At a media briefing in Abuja to kick off its 2026 operations, EFCC Director of Public Affairs Wilson Uwujaren said regulated institutions allowed about ₦162 billion (~$114 million) in cryptocurrency transactions and ₦18.7 billion (~$13 million) in fraud proceeds to move through their platforms without proper customer due diligence.
What the EFCC is stressing is that crypto itself wasn’t the core problem. The bigger issue was how easily bad actors were able to access crypto and move funds through formal financial channels that failed to apply basic Know Your Customer (KYC) and monitoring rules.

In one case, investigators discovered that a single customer was allowed to operate 960 separate bank accounts, all allegedly tied to fraudulent activity. In another, a new-generation bank processed ₦162 billion in crypto-related flows without flagging or questioning the transactions.
How the scams worked
One of the cases outlined by the EFCC involved a fake airline ticket discount scheme aimed at foreign travelers. The fraudsters created payment interfaces designed to look like legitimate airline booking platforms, tricking victims into sending money.
At first, only seven victims came forward. But as investigators dug deeper, the scale became clearer. More than 700 victims were eventually identified, with total losses reaching ₦651.1 million (~$459,000). So far, the EFCC says it has recovered ₦33.6 million (~$24,000) and returned it to victims.
According to Uwujaren, the scheme was run by a foreign national who recruited young Nigerians, provided them with laptops and specialized software, and used compromised local bank accounts to move funds. The proceeds were then converted into cryptocurrency on Bybit, helping obscure the trail and move money out of reach.

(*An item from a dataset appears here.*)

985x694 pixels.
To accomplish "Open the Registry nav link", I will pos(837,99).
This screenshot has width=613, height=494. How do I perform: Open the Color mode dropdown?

A second and much larger case involved a fake investment operation that promised high returns through multiple shell companies. Uwujaren said more than 900,000 Nigerians were affected, with ₦18.1 billion (~$12.7 million) raised across nine entities offering bogus investment packages. Three Nigerian accomplices have been arrested and charged, but the alleged foreign masterminds behind the scheme are still at large.
The deeper problem is compliance, not just crime
What seems to worry the EFCC most isn't just the size of the fraud, but how deeply it was enabled by gaps inside regulated institutions. The commission warned that institutions found to be aiding, abetting, or negligently enabling fraud could face sanctions, deeper investigations, and possible prosecution. Uwujaren also called on regulators to enforce stricter compliance, adding that negligence would no longer be tolerated.
The disclosures land at a sensitive moment for Nigeria’s financial system. Digital finance and crypto adoption continue to grow, but these cases show how weak oversight inside regulated institutions can turn innovation into a liability.
The bigger takeaway is uncomfortable: fraud at this scale doesn’t happen without systemic blind spots. When banks and fintechs fail at basic safeguards, they don’t just process transactions. They become part of the infrastructure that makes large-scale fraud possible.
As Uwujaren put it, allowing these leakages to persist is “bleeding the nation’s economy.” The message from the EFCC is that plugging those leaks now sits squarely with the institutions that are supposed to be the gatekeepers.